Countries and territories formerly with Jollibee outlets in peach

| Country/territory | Date of first store | First outlet location | Date of closure of last store | Notes |
|---|---|---|---|---|
| Taiwan | 1986 | Taipei | 1988 | Jollibee had at least two branches in Taiwan. |
| Papua New Guinea | 1997 | Port Moresby | —N/a | The sole branch in Port Moresby closed following the publication of a newspaper print advertisement that falsely implied that the local branch was trying to purchase dogs and cats as a source of food. Jollibee was unable to track down those responsible for the ad but had suspected several competitors. |
| Indonesia | 1991 | Jakarta | c. 1997 | Closed down due to the 1997 Asian financial crisis. Jollibee entered the Indonesian market in 1991 and by 1995 it had three stores in Jakarta and two stores in Medan. The company plans to return to the country and re-establish its presence there. |
| China | 1998 | Xiamen, Fujian | 2001 | Jollibee launched its first mainland China branch in Xiamen in 1998 but later closed in 2001. Jollibee focused on acquiring already popular restaurant chains in China. However, in their drive to expand the company's foreign presence faster, they are now considering returning to the mainland Chinese market.^{[needs update]} |
| Northern Mariana Islands | December 10, 1999 | Garapan, Saipan | February 2009 | Jollibee had two branches on the island of Saipan in the Northern Mariana Islands, a U.S. territory. The first location was opened in the village of Garapan on December 10, 1999. A second location was opened in the village of Chalan Kanoa in January 2000. The Chalan Kanoa branch was closed in 2004 and the main Garapan branch closed in February 2009 due to declining sales. |

==Planned locations==
===Europe===
Jollibee had previously targeted opening a branch in Romania in 1995. In 2021, Jollibee was targeting to add 50 stores in Europe in the following five years.

===Asia Pacific===
====Australia and Japan====
In an October 2015 forum, Jollibee president and CEO Tony Tan Caktiong announced that Jollibee planned to open their first branches in Australia and Japan by 2018. In a signing ceremony on 26 October 2016, Caktiong said that Jollibee might open stores in Japan in 2018. Within the same month, Jollibee secured a partnership with Ise Foods (renamed Tamago & Company Inc) to open a Jollibee outlet in Japan. By October 2017, the projected dates of Jollibee's entrance into the two markets were pushed to 2020.

▶ [What you will do]
1. According to the Jollibee passage, what caused the company's stores in Indonesia to close?
2. List every country or territory that the Jollibee passage's table gives as a former site of Jollibee outlets.

(Dataset rows)

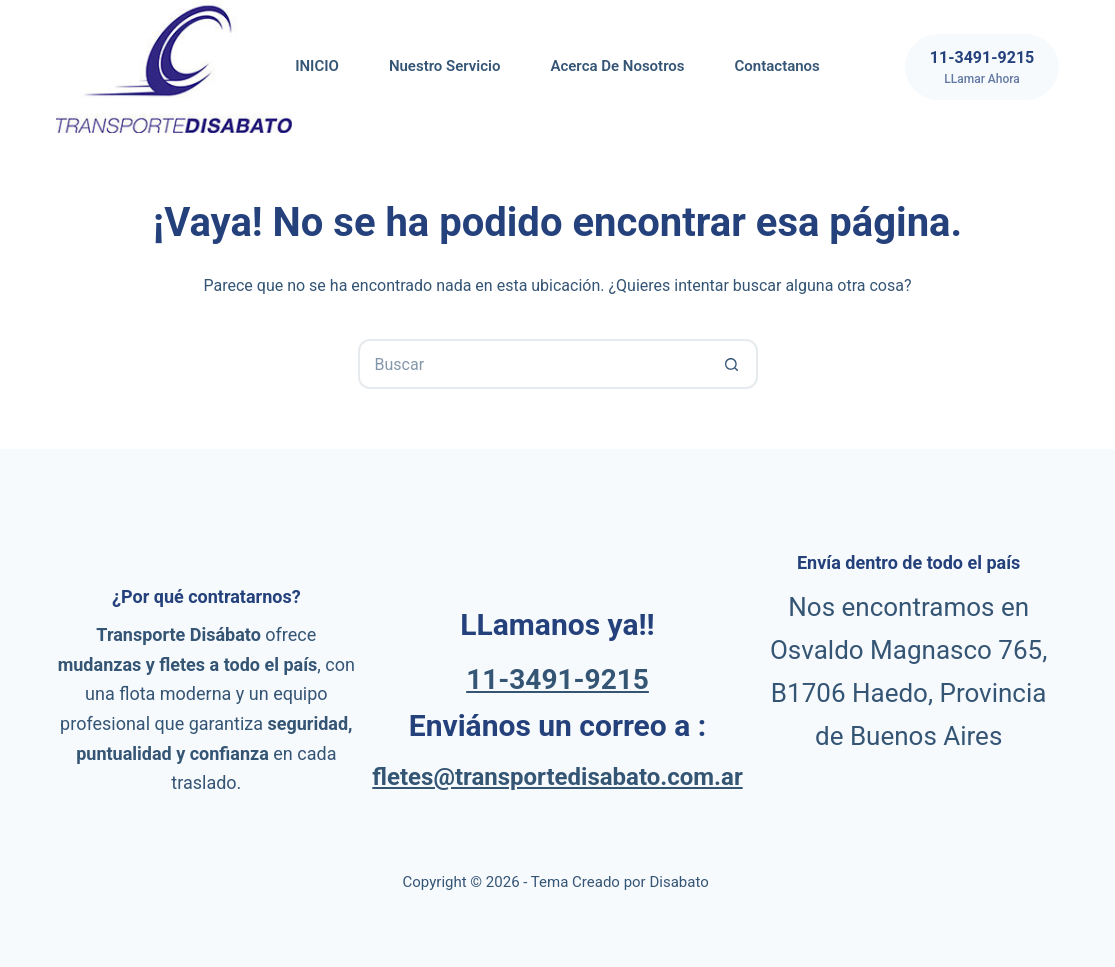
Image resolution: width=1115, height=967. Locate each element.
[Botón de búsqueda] (733, 364)
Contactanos (777, 66)
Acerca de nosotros (617, 66)
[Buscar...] (533, 364)
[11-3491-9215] (982, 67)
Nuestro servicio (445, 66)
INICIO (317, 66)
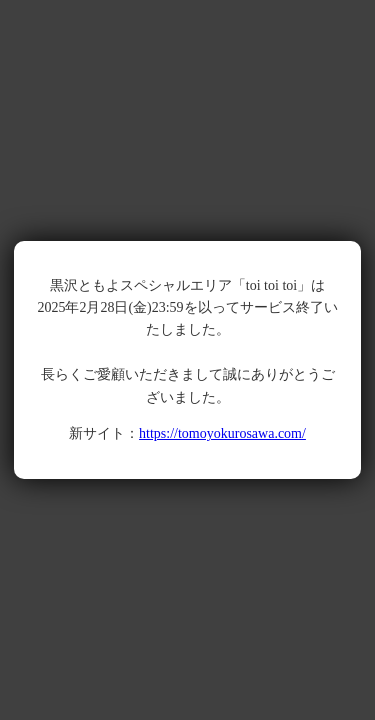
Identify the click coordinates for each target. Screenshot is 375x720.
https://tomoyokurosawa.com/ (222, 433)
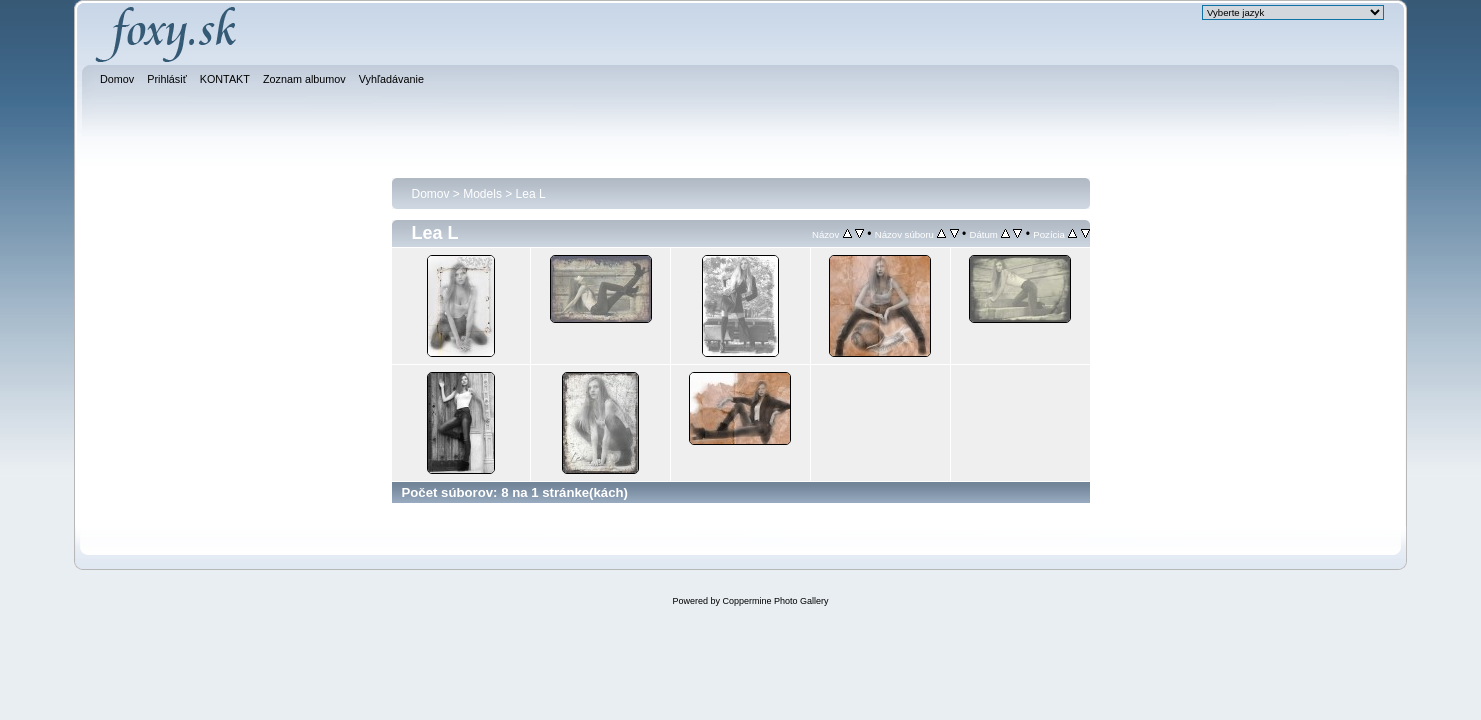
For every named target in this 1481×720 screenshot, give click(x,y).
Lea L (531, 194)
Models (482, 194)
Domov (431, 194)
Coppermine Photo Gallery (775, 601)
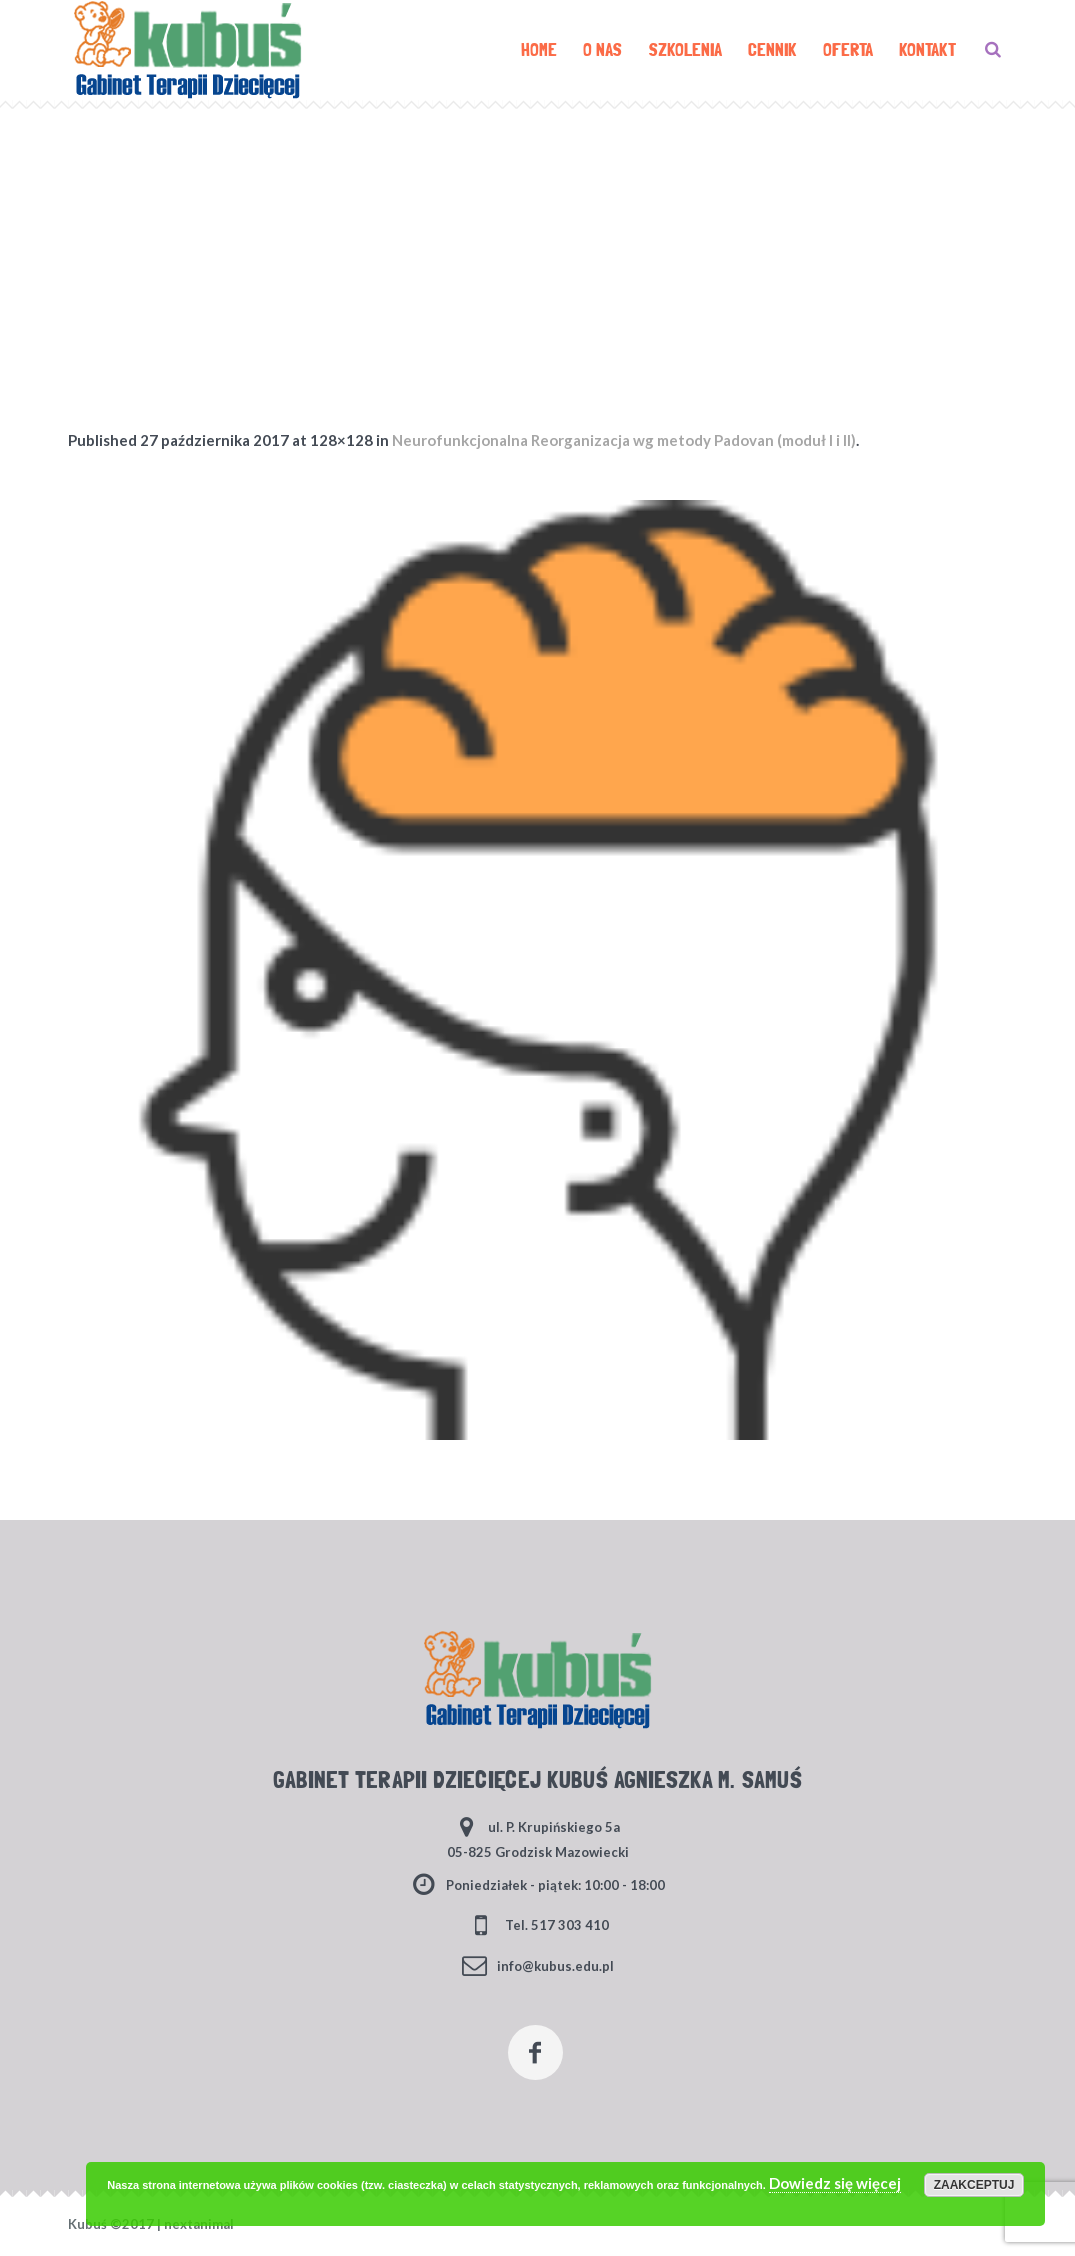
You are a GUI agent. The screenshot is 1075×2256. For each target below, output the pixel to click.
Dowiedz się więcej (835, 2183)
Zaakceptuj (974, 2185)
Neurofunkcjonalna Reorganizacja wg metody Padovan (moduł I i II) (624, 440)
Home (512, 225)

▶ [Replies]
1. The 1997 Asian financial crisis.

2. Taiwan, Papua New Guinea, Indonesia, China, Northern Mariana Islands